*INSTRUCTIONS TO FOLLOW:* Only one number is wanted: the count of lines in the records below that hold the word "agent".

*INFORMATION SHOWN:*

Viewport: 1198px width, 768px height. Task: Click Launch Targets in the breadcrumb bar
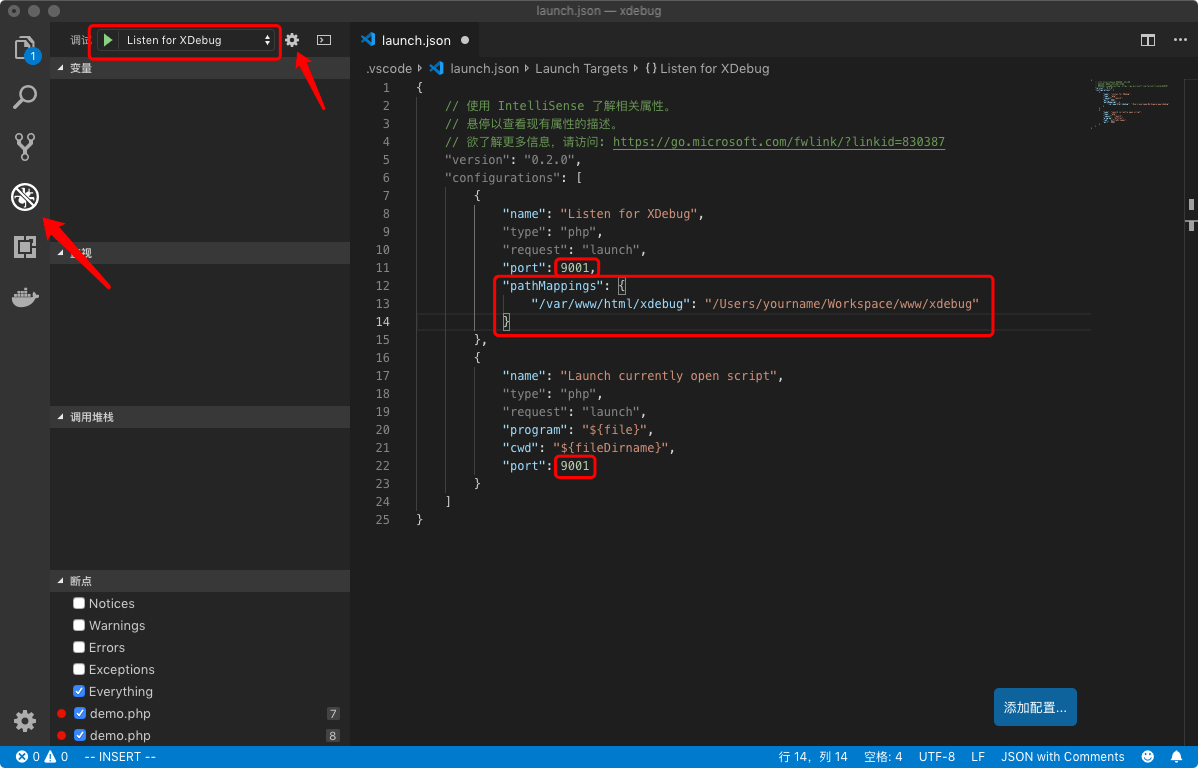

---

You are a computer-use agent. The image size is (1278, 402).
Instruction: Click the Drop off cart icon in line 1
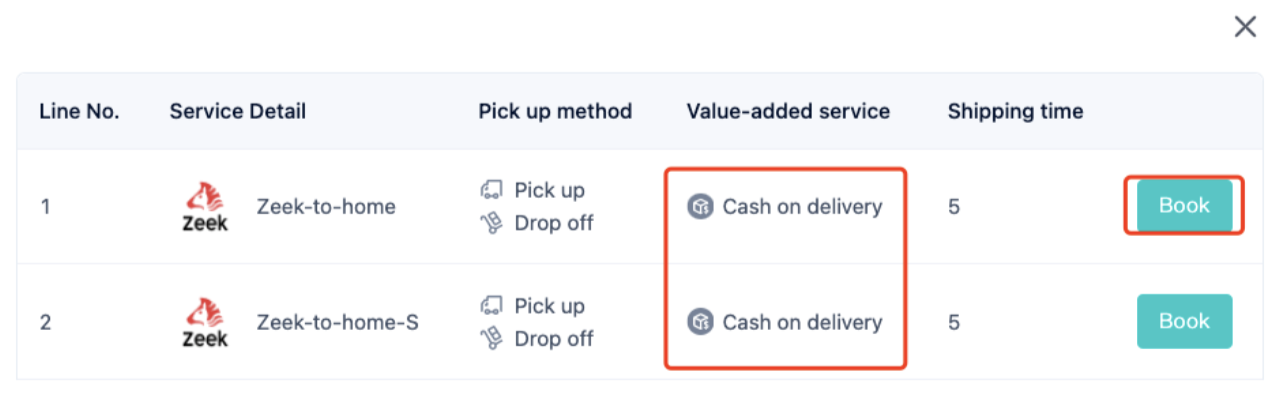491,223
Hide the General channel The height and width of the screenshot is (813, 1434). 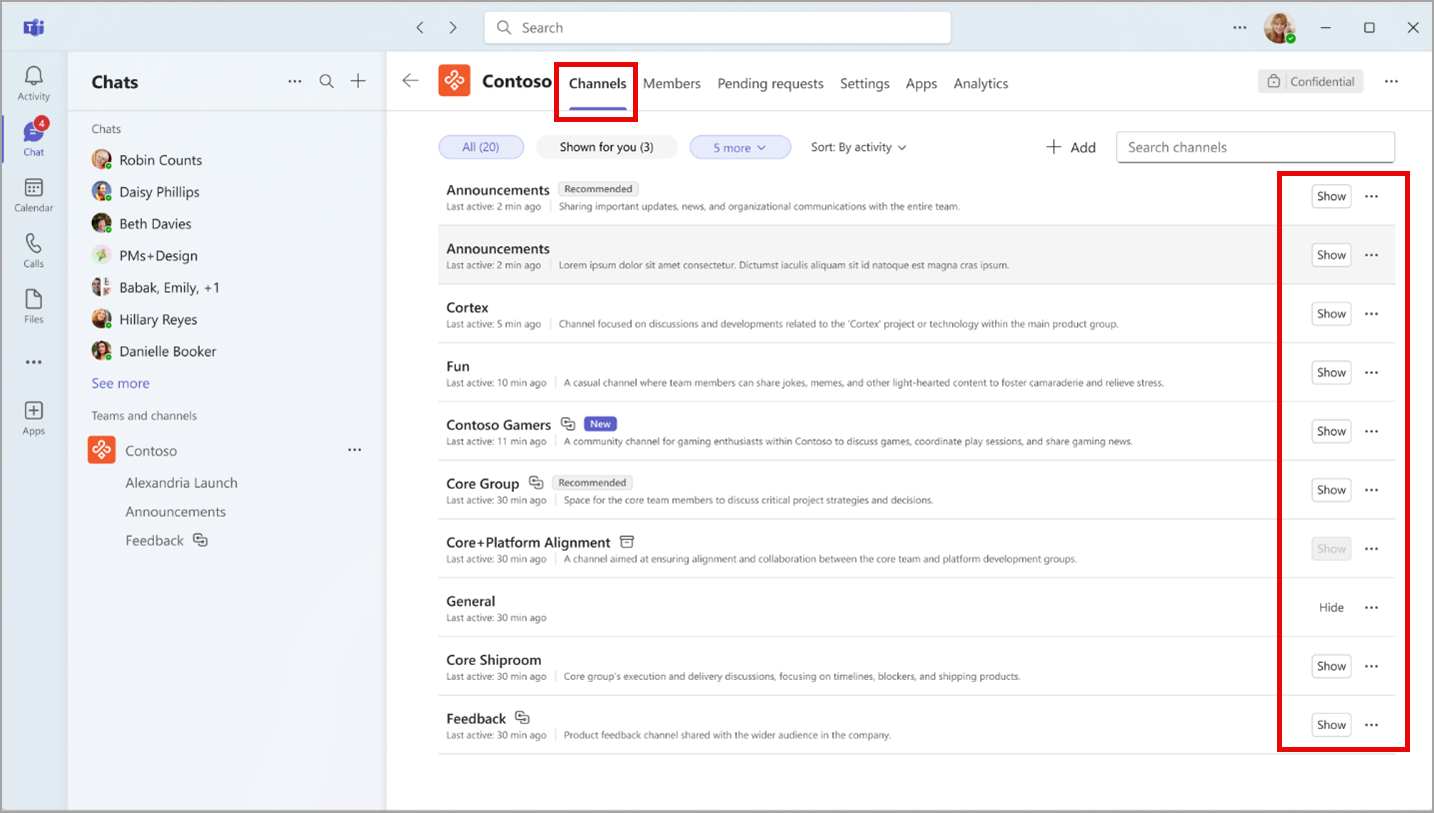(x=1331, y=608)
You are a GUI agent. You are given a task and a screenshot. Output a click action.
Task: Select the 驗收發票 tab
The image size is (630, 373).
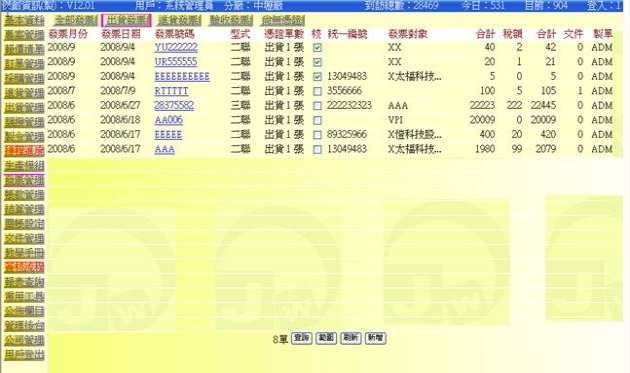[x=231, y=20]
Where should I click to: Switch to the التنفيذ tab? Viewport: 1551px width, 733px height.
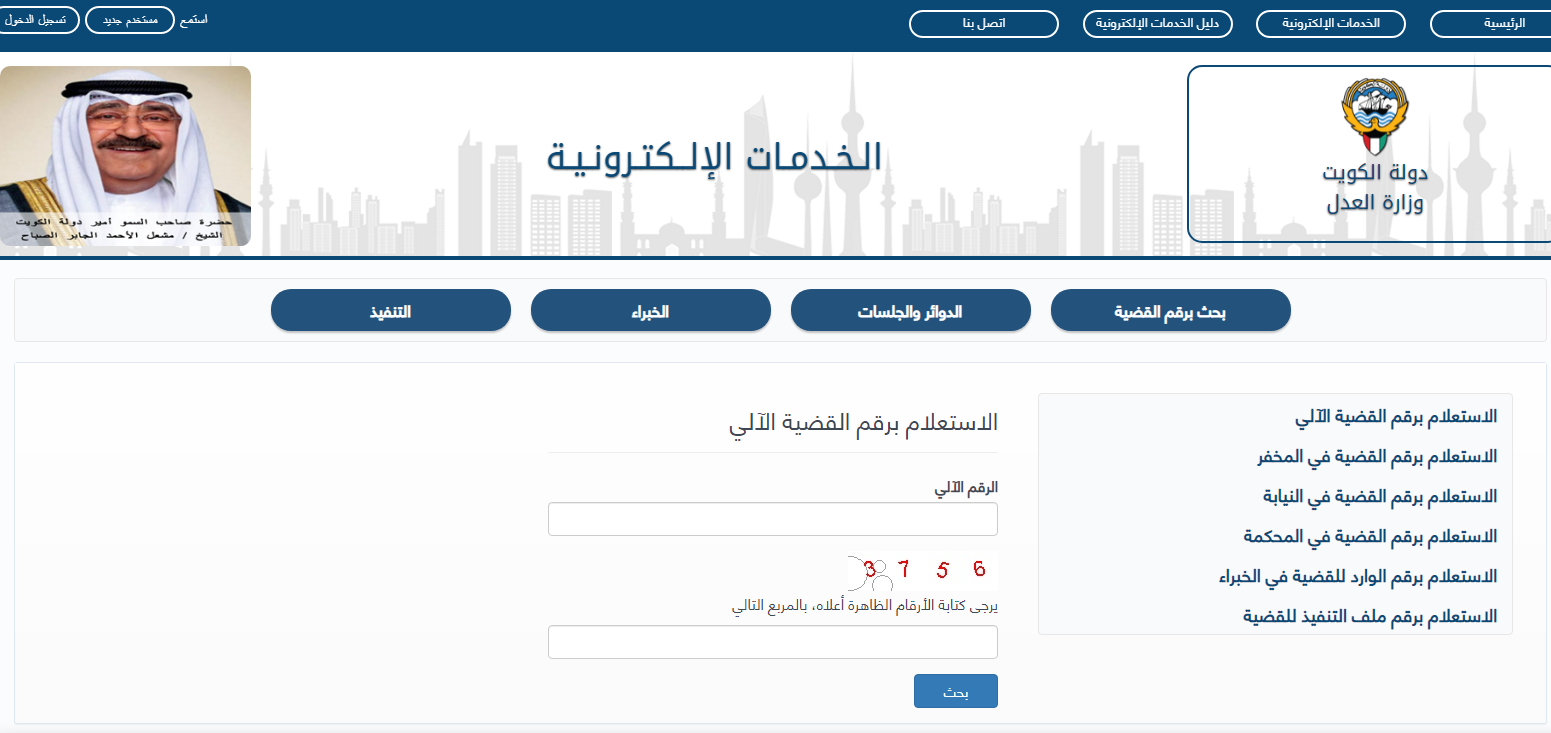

...

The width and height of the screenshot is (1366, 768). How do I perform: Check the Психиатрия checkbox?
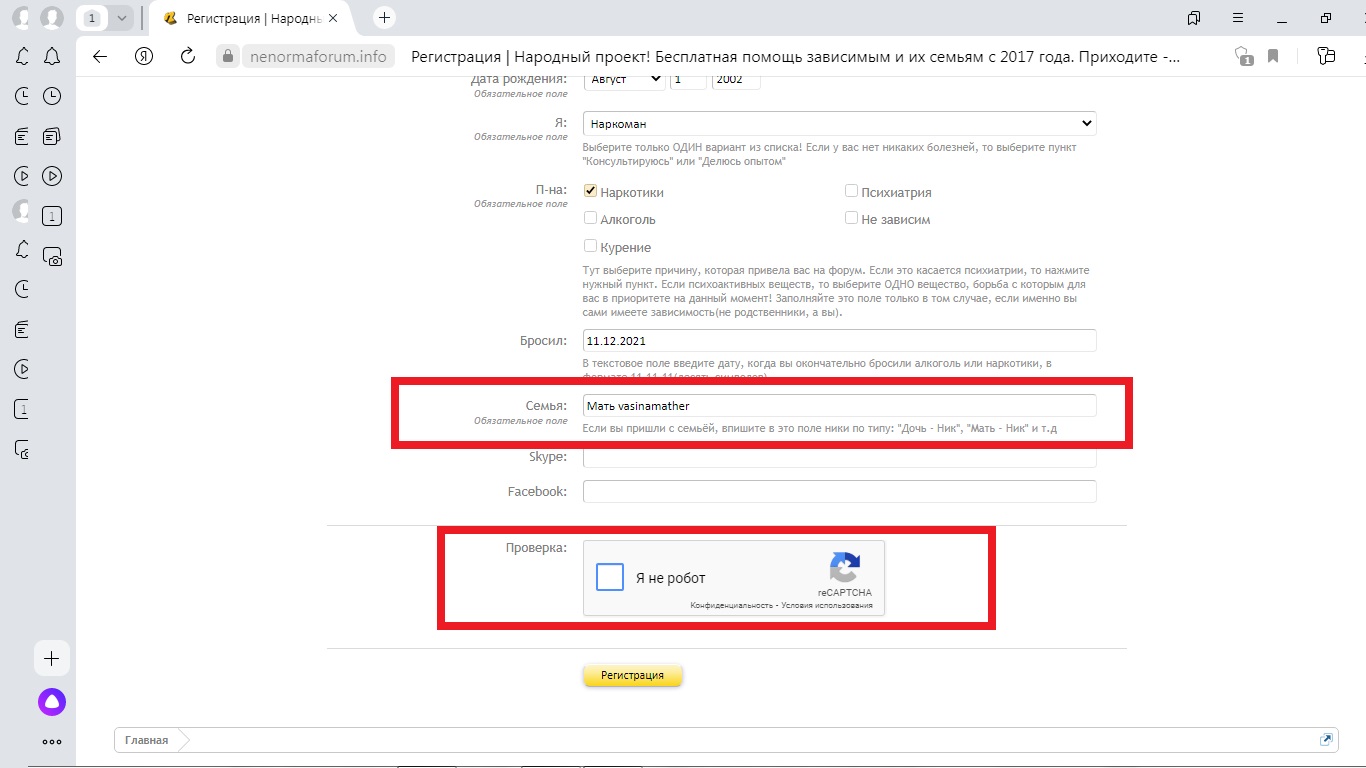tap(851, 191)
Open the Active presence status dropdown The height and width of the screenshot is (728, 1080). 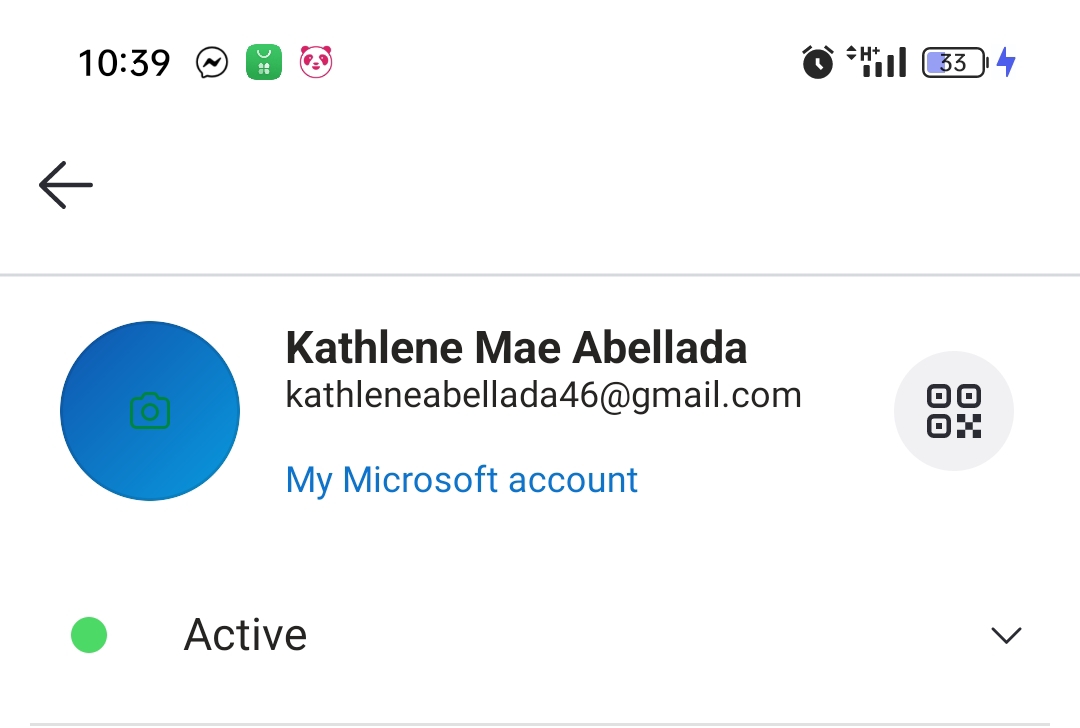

*TASK RESULT:* 2